Du point de vue juif, il faut «réparer le monde». «Par cette expression, a-t-il poursuivi, les juifs sont appelés à rendre le monde plus juste, plus tolérant, plus pacifique et plus égalitaire par des actes de charité, de bonté et d’action politique. Soigner la planète fait partie de cette idée qui inclut la justice sociale et la justice pour les animaux. De plus en plus de juifs aujourd’hui définissent leur identité par cette notion.»
En 2009, l’écrivain américain juif Jonathan Safran Foer publiait l’essai Eating Animals, en français Faut-il manger les animaux? Il écrit notamment : «Si le fait de contribuer à la souffrance de milliards d’animaux qui mènent une vie misérable et meurent très souvent de façon horrible n’est pas motivant, qu’est-ce qui le serait?»
Selon Schachar Orenstein, les statistiques sur le nombre de juifs qui deviennent végétariens sont difficiles à trouver. Toutefois, un rapport récent de chercheurs américains révèle que le nombre de végétaliens aux États-Unis serait passé de 4 à environ 20 millions de personnes entre 2014 et 2017.

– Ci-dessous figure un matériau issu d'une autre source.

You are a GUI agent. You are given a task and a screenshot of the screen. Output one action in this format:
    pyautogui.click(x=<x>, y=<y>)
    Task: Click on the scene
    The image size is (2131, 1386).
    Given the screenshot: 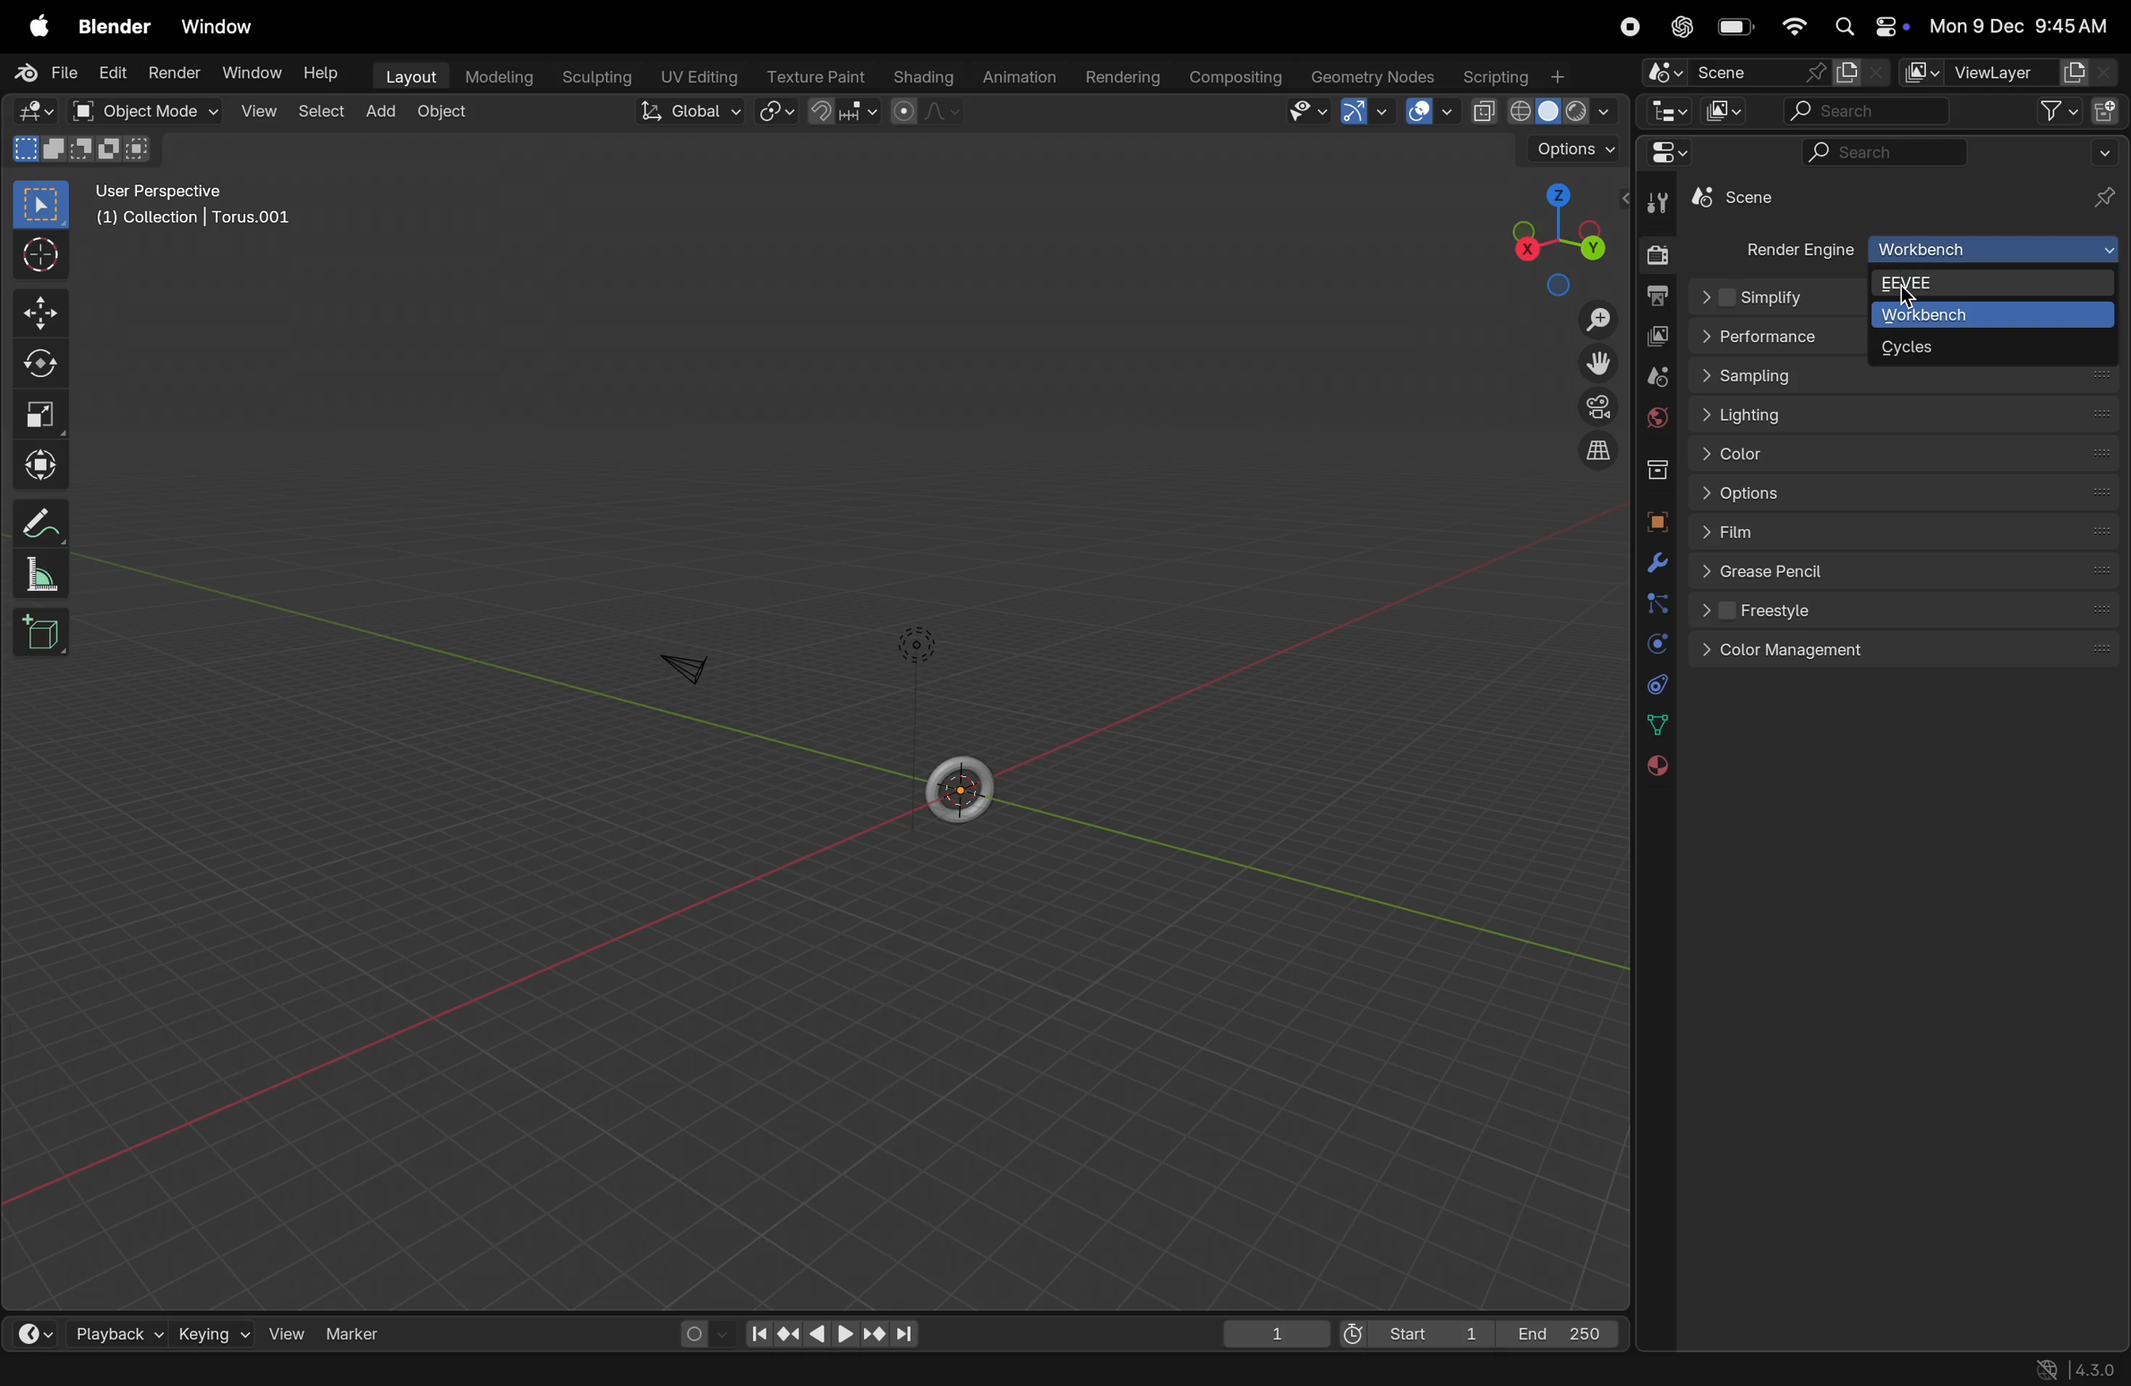 What is the action you would take?
    pyautogui.click(x=1728, y=72)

La table ronde est le fruit d’une collaboration interdisciplinaire originale entre des chercheurs de la Faculté de théologie et de sciences religieuses et de la Faculté des sciences de l’agriculture et de l’alimentation. Cette activité s'est tenue en préambule d’une école d’été et d’un colloque partageant le titre Saveurs divines: religions, spiritualités, idéologies et nourritures. L’école d’été et le colloque exploreront de façon plus large le rapport à la nourriture dans diverses traditions religieuses et spiritualités, avec des questions comme les enjeux identitaires des normes alimentaires religieuses, le partage de nourriture comme impératif religieux par les actions caritatives, la pratique du jeûne confessionnel et ses conséquences physiologiques, et la façon dont religions et spiritualités envisagent la production agricole et le rapport aux animaux.